The ACA coverage rule for dependents up to age 26 brings peace of mind to young adults and their parents.

One of the most notable changes brought about by the Affordable Care Act (ACA) is the ACA coverage rule for dependents up to age 26. Employers offering health care plans to employees must include this extended coverage.


Purpose of the ACA coverage rule for dependents up to age 26

The ACA extended the eligibility for a child to be covered under a parent’s health plan from (usually) age 21 and if a full-time student to age 26 regardless of student status. The goal is to provide peace of mind to parents and their young adult children during a time in life when the dependent is likely to be completing their formal education or starting their career as an intern or in an entry-level job that may not be eligible for insurance coverage through the employer.

Plans included under the rule

The new law applies to all health plans on the market, both employer-sponsored health plans as well as to any plan offered on the individual market.

There can be no additional charge or separate policy required to cover a dependent through age 26 other than the normal cost of dependent coverage, and no limits or special rules can be added to dependents insured under the rule.

When coverage rules no longer apply to the young adult dependent – on the 26th birthday or at the end of the plan year following that date – COBRA rules apply.

When coverage actually ends

The choice of whether coverage ends on a dependent’s 26th birthday or at the end of the plan year during which the dependent turns 26 years old is up to the employer and its insurer.

Impact on employee taxable income

If the health plan extends coverage to the end of the plan year following the dependent attaining age 26, the employee’s (parent’s) premium payment for that coverage between the dependent’s 26th birthday and the end of the plan year continues to be excluded from taxable income.

For example, a dependent turns 26 years old on June 4 but coverage continues under the health plan until the end of the plan year on December 31. The premium paid by the employee on behalf of the dependent from June 5 through December 31 continues to be paid on a pre-tax basis.

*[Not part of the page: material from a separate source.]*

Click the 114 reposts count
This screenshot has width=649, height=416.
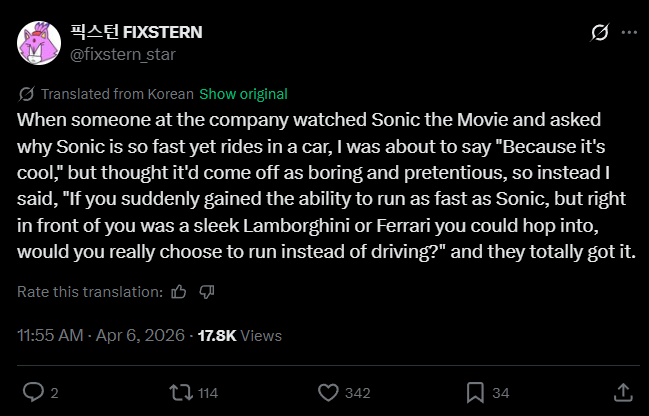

Options for dependents turning 26 years old

When a dependent “ages out” of the ACA coverage rule for dependents up to age 26, he or she suffers loss of coverage under the parents’ plan. That loss may occur for a dependent on his or her 26th birthday or at the end of the plan year in which the dependent turns 26 years old. It is advisable that parents or the dependent check with the employer, agent, or plan administrator prior to that date to determine when loss of coverage occurs.

At that point, the dependent suffering loss of coverage usually has 3 options:

  • The dependent may be eligible for a Special Enrollment Period (SEP) in another employer health plan. For example, the dependent may be eligible for health coverage under his or her own employer, but the change in their life situation (loss of coverage through their parents’ plan) comes in the middle of that employer’s plan year, not during open enrollment.

IMPORTANT: The dependent must contact their employer within 30 days of loss of coverage under the parents’ plan to have an SEP for the new plan.

  • If the parents’ coverage comes from an employer with 20 or more employees, the ‘aged-out’ dependent may be eligible to purchase up to 36 months’ coverage from the employer through the Consolidated Omnibus Budget Reconciliation Act (COBRA).
  • When neither of these is available, the dependent may be eligible for an SEP on the Health Insurance Marketplace. The deadline for the Marketplace SEP is 60 days following loss of coverage.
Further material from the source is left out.